Adoption of sanctions against Iran is “weakening the UN Security Council,” said President Luis Ignacio Lula da Silva of Brazil, which voted against the sanctions.

An agreement Brazil and Turkey reached with Tehran in May provided for the export of low-enriched uranium from Iran in exchange for 20% enriched nuclear fuel. That earlier agreement, Lula said, opened “possibilities for a dialogue… [but] those who supported the sanctions showed that they did not want to hold negotiations.”

According to the Brazilian ambassador to the UN, these sanctions “will send a false signal” to Iran. She stressed that “the situation has changed” since Brazil, Turkey and Iran signed an agreement on uranium, and there is no reason to approve the sanctions.

Iran has to fulfill all requirements of the UN Security Council and to cooperate with the IAEA in order to resolve concerns about Tehran’s nuclear program, said UN Secretary General Ban Ki-Moon.

"This will become a significant step in restoring the international community’s trust in the purely peaceful goals of the Iranian nuclear program,” read a statement from the Secretary General.

Israel is satisfied with the UN Security Council’s decision about sanctions against Iran.

“For the first time in many years, finally the decision has been made,” said Israeli Foreign Ministry Avigdor Lieberman told Davidzon radio, according to Itar Tass. “It is far from what we thought of and what we wanted, but it is a serious step forward.”

The decision, he added, is “a great success of, first of all, American diplomacy.”

The decision is an “important time for international diplomacy,” said German Chancellor Angela Merkel.

For over two years the international community was striving for more transparency in Tehran’s nuclear program, but Iran refused to take steps toward this, Merkel said.

The UN Security Council resolution “is not aimed against the people of Iran,” she emphasized.

“This is a wrong and unconstructive step.
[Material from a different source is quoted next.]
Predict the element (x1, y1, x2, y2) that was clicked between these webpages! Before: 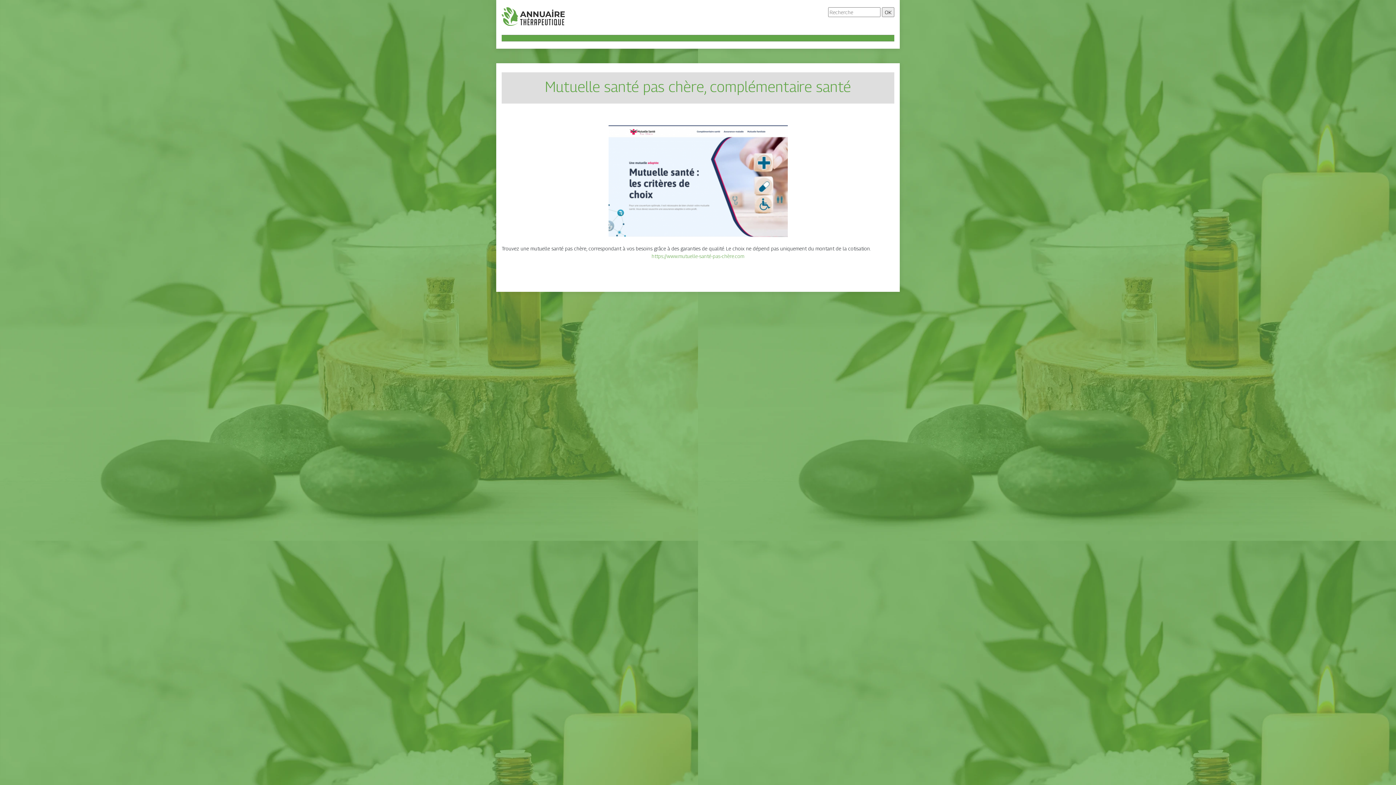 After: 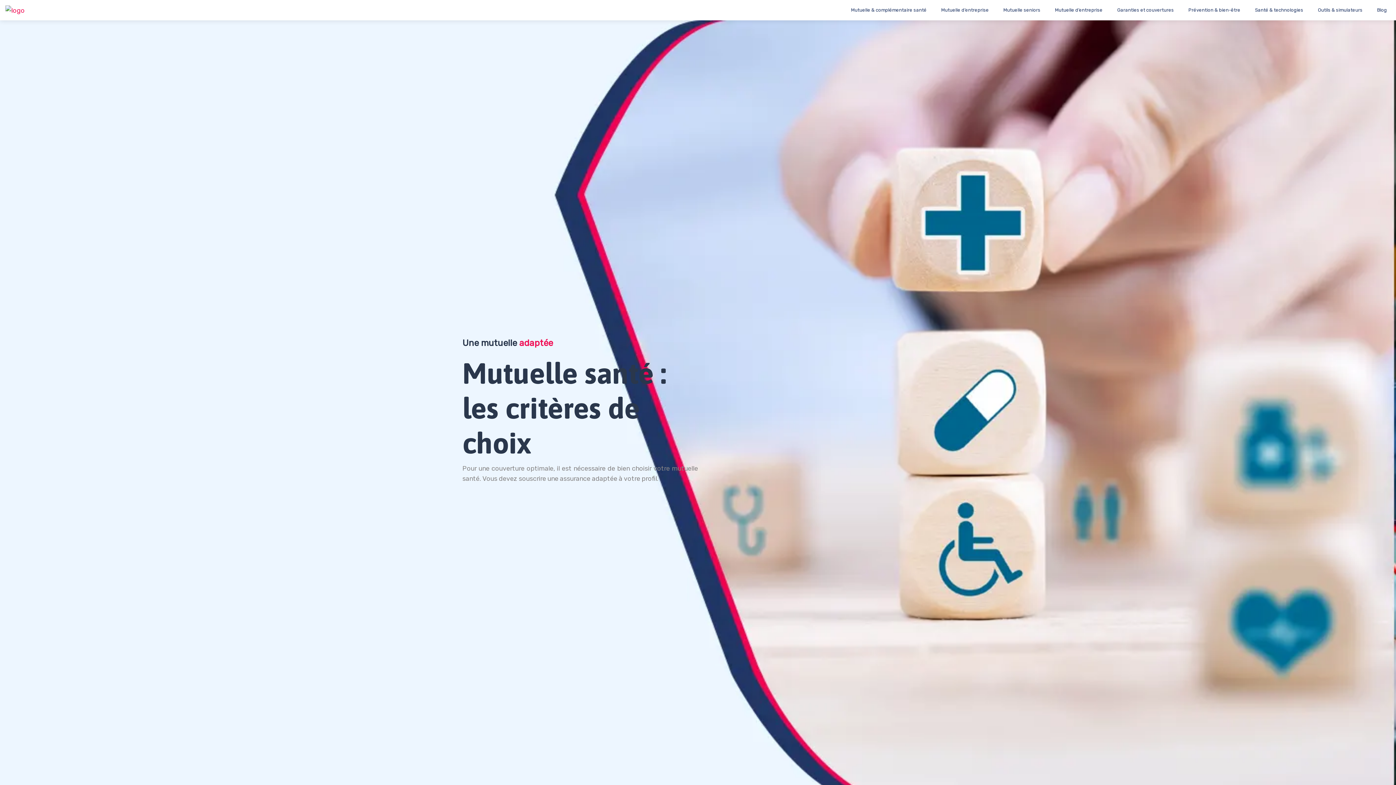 Action: bbox: (651, 253, 744, 259) label: https://www.mutuelle-santé-pas-chère.com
It will not help to solve the nuclear problem, but only will make the situation worse,” said Iranian foreign ministry spokesman Ramin Mehmanparast.

The President of the Islamic Republic, Mahmoud Ahmadinejad, claimed that Tehran will stand out despite the UN resolution, and stressed that Iran has already got used to the sanctions.

Background

The document, based on a proposal by the US, was changed earlier in accordance with opinion of the so-called “5+1” (the five permanent members of the UN Security Council and Germany) and the rotating members of the Security Council.

The Iranian nuclear issue became further strained after February 11, when Iranian President Mahmoud Ahmadinejad claimed that Tehran had enriched uranium up to 20 percent and had the potential for producing uranium with a higher level of enrichment.

In May, an agreement was reached between Iran, Turkey and Brazil on the exchange of uranium on Turkish territory. According to this document, Tehran would ship 1,200 kilograms of its low-enriched uranium to Turkey in exchange for 120 kilograms of nuclear fuel for a Tehran research reactor.

Russia, the US and France, in turn, expressed their concerns about the agreement to the IAEA, arguing that it would not resolve doubts about Tehran’s nuclear program.

Earlier Russia, France, the US and IAEA proposed to Iran to enrich uranium in Russia, but Tehran declined the proposal, saying that the Western countries were not reliable, and demanded the exchange be synchronized and held on its own territory.

Western countries claimed Iran didn’t have flexibility and the will to solve the nuclear question. As a result, the US began to push for tougher sanctions against the Islamic Republic.

Before the resolution was approved, the Iranian president stated that his country will not continue talks on its nuclear program if the sanctions are passed.

He also called the agreement with Turkey and Brazil the “last chance” for Western countries to solve the nuclear question.

The US and its Western allies believe Tehran's real goal is to build nuclear weapons. But Tehran insists its nuclear program is peaceful, aimed at producing nuclear energy and medical isotopes.